Lettre autographe signée et portrait original de Guillaume Apollinaire
PORTRAIT EN COULEURS DE GUILLAUME APOLLINAIRE ET DE SA “MUSE QUI SE PROMÈNE”
2 pages in-4 de papier vélin (271 x 210 mm), comportant au recto la lettre de Michel Larionov à Guillaume Apollinaire écrite à l'encre sépia, accompagnée d'une feuille supplémentaire de papier vélin plus épais (134 x 146 mm) sur laquelle figure le dessin original signé de Larionov réalisé à la gouache et à l'aquarelle en noir, rouge, vert, jaune et bordeaux, également au recto, et collé au-dessus de la lettre manuscrite.
TRANSCRIPTION :
Cher ami !
Savez qu'on ne vous oublit pas
je vous vois travaillant pendant [sic]
la chaleur dans votre grenier
Amitiée [sic] M. Larionow.
Les Pivotins par Garchy Nievre
[et verticalement en haut à gauche :]
C'est votre muse [souligné] qui se promène [avec une flèche dessinée pour indiquer une silhouette à l'arrière-plan du dessin de Larionov]

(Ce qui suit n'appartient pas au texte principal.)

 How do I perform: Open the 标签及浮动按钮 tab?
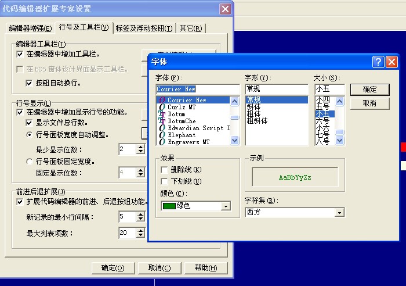[144, 28]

La lettre est signée par Michel Larionov deux fois au verso, à l'encre et au crayon.
PROVENANCE : Genève, 14 mai 2001, n° 129
Une superbe lettre évocatrice de Larionov à Apollinaire, accompagnée d’un magnifique portrait en couleur signé par Larionov représentant Apollinaire en plein acte de composition.
Ce magnifique dessin de Larionov, réalisé à la gouache et à l’aquarelle aux couleurs vives, montre Apollinaire, un stylo à la main et une pipe à la bouche, assis à son bureau dans sa chambre mansardée donnant sur son balcon. Il est en train d'écrire – peut-être en train de composer un calligramme – le front plissé par la concentration. Par-dessus son épaule droite, on aperçoit ce qui semble être sa sculpture de Brancusi : Larionov y fait allusion dans sa lettre en la qualifiant de muse d'Apollinaire, suggérant également qu'elle est vivante et qu'elle marche
La « muse » évoquée dans la lettre de Larionov semble être sa sculpture de Brancusi Tête Apollinaire ou Tête Sculptée dans un Caillou, le modèle en plâtre réalisé par Brancusi en 1912 d'après sa propre version en pierre ; Brancusi offrit la sculpture à Apollinaire et Apollinaire la conserva jusqu'à sa mort, après quoi elle revint à son épouse Jacqueline.